The average percentage improvement of our tests is shown in Figure 3. This experiment covers 50 applications across several runs with different sets of random parameters. There are two possible sources of performance improvement. First, an application executes computation faster due to power shifting, and second, an application may execute fewer I/O phases. The latter situation occurs in two cases. First, if an application measures the interval between I/O phases in time rather than iterations, it can execute fewer I/O phases when it runs faster. Second, the Control algorithm may push the final I/O phase of an application beyond the end of the application. To show these two sources of improvement, we have divided the improvement into the portion due to faster computation (solid fill) and the portion due to dropping I/O phases (crosshatched). We do not display Priority in this experiment, because Priority is intended to provide maximum (not average) improvement to one (or a small set) of applications.

As expected, as the amount of time applications spend in I/O phases increases, the benefit of power shifting also increases. At this large number of applications, *Stagger* performs slightly worse



Figure 4: Maximum percentage improvement with 50 applications.

than *Spread*, simply because *Stagger* continues to incur delays to stagger I/O phases even when the benefit is minimal. When applications spend 10% of time in I/O phases, the benefit of *Control* over *Spread* is small; when there are a large number of applications, the probability that power is wasted due to a large percentage of the applications executing I/O phases at once is small.

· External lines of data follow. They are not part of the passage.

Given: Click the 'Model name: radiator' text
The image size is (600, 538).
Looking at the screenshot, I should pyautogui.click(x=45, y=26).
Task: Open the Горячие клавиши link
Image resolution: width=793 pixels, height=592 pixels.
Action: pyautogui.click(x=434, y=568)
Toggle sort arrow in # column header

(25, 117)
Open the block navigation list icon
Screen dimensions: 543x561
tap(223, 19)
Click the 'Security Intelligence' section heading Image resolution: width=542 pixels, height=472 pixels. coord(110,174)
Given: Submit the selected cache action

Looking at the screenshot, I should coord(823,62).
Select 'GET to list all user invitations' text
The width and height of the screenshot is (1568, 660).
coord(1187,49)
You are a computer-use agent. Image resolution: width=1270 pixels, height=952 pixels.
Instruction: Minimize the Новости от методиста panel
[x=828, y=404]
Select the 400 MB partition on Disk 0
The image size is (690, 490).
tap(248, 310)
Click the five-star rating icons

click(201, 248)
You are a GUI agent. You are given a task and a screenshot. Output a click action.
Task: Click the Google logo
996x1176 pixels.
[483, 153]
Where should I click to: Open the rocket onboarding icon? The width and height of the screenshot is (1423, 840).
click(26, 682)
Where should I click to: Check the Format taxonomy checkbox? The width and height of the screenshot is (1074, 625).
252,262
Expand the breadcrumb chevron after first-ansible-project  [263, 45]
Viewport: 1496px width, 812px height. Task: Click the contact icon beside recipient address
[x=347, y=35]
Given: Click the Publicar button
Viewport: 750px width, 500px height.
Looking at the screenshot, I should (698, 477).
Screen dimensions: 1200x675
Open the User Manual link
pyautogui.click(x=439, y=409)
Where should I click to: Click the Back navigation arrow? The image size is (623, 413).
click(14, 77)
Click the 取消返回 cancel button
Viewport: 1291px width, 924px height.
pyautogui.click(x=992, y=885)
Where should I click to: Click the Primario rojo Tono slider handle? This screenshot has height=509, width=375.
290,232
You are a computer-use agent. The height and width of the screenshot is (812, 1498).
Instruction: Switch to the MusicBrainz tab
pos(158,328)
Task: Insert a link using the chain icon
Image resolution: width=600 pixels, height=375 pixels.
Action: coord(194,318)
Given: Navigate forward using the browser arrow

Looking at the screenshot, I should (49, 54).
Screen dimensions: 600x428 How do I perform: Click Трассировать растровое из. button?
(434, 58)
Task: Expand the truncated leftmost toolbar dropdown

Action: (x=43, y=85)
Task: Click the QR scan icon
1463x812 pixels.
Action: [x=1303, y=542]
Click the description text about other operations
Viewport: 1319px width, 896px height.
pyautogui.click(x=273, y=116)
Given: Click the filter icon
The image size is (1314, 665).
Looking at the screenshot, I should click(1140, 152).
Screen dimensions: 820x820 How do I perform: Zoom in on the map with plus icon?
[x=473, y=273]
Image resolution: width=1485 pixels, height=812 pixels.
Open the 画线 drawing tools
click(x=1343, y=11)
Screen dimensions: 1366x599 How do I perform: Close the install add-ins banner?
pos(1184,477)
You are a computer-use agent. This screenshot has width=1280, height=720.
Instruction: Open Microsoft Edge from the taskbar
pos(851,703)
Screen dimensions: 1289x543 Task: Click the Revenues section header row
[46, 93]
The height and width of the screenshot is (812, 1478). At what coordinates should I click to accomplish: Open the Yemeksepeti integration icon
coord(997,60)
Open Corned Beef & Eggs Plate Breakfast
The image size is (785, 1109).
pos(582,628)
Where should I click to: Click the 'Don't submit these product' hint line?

As the time spent in I/O phases increases, this probability becomes larger, and so does the benefit of *Control* over *Spread*. Also, a relatively small amount of the improvement comes from dropped I/O phases, which is consistent with the majority of applications taking their I/O phases after a set number of iterations rather than a set amount of time. *Control* occasionally pushes an I/O phase past the end of the run, which results in a larger benefit from dropped I/O phases than the other two algorithms. However, this benefit is only a fraction of the total benefit of *Control* over *Stagger* and *Spread*.

#### 7.2.2 Maximum Improvement

Figure 4 shows the maximum improvement over the fifty applications with each algorithm. We did not inject failures in this test, because a failure that occurs soon after a checkpoint in one run and just before a checkpoint in a different run can create a large performance improvement that is not related to power shifting. For *Priority*, we assigned priorities in reverse order of CPU-intensiveness; applications that are highly CPU-intensive get the highest priority. Each run is executed several times with different random parameters. The graph shows the median of the maximum improvement achieved by any application for a given run. As in Figure 3, we have subdivided the improvements due to faster computation (solid fill) and dropping I/O phases (crosshatched).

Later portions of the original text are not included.